Première partie : Les mots des crises

        D’abord, les crises passent à travers des mots précis, choisis avec soin, que ce soit par l’auteur ou, dans une mise en abyme, par les personnages. Ainsi, dans Juste la fin du monde, Louis reformule sans cesse son propos, dans une quête des mots qui seront les plus adaptés à son projet de révéler sa mort à venir. Par exemple, il répond à son frère : « Ce n’est pas méchant, c’est … déplaisant » (Partie 1, scène 2, v.58). Les mots de la mère jouent aussi un rôle important dans la crise familiale. D’abord, ce sont les mots du passé, « le dimanche, on allait se promener », qui ne sont en fait que des reproches que chacun des enfants prend pour lui-même. Mais plus souvent encore, les mots de la mère sont associés au futur, un futur prophétique qui prépare les crises, qui les rend pratiquement inévitables : « Ils veulent te parler, tout ça … ils voudront t’expliquer mais ils t’expliqueront mal … ils seront brutaux » (Partie 1, scène 8, v.28-48). Exactement comme la Pythie antique, qui utilise des mots, mais sans réellement se rendre compte de leur réelle portée. Au point que la prophétie amène sa propre réalisation : la mère semble ainsi empêcher toute réconciliation au sein de la fratrie.

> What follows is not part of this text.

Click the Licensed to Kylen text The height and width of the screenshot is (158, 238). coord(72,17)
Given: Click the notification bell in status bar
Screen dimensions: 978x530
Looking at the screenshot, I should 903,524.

        « Déplaisant », « brutal », « désagréable » : les membres de la famille viennent ainsi décrire Antoine, lui coller des étiquettes péjoratives, dont il doit sans cesse s’en défendre (« je ne suis pas un homme brutal [...] je ne le suis pas et ne l’ai jamais été », partie 2, scène 2). C’est d’ailleurs le combat de chaque personnage, plus complexe et ambivalent que ne le laisse entendre ces étiquettes données par des proches qui pensent trop les connaître. L’étiquette familiale plus fatale encore que l’adjectif qualificatif, c’est le nom propre : le nom choisi par les parents pour un enfant, et le nom choisi par un auteur pour ses personnages. Comme l’explique Catherine, « Louis » c’est avant tout « le prénom de votre père ». D’une manière implicite, comme dans une dynastie, les responsabilités du père sont transmises au fils aîné, responsabilités qu’il va rejeter et qui incomberont finalement au cadet, qui donnera à son tour le prénom des responsabilités à son fils aîné : le nom propre porte ainsi la fatalité du patriarcat, un poids trop lourd accordé à l’homme et un manque de considération des femmes. Chaque enfant se débat contre cette répartition, tandis que pour les mères, celle appelée La Mère et Catherine, cette reproduction sociale semble moins questionnée, ce qui vient interroger leur asservissement volontaire à un rôle qui leur est donné par leur naissance et leur mariage.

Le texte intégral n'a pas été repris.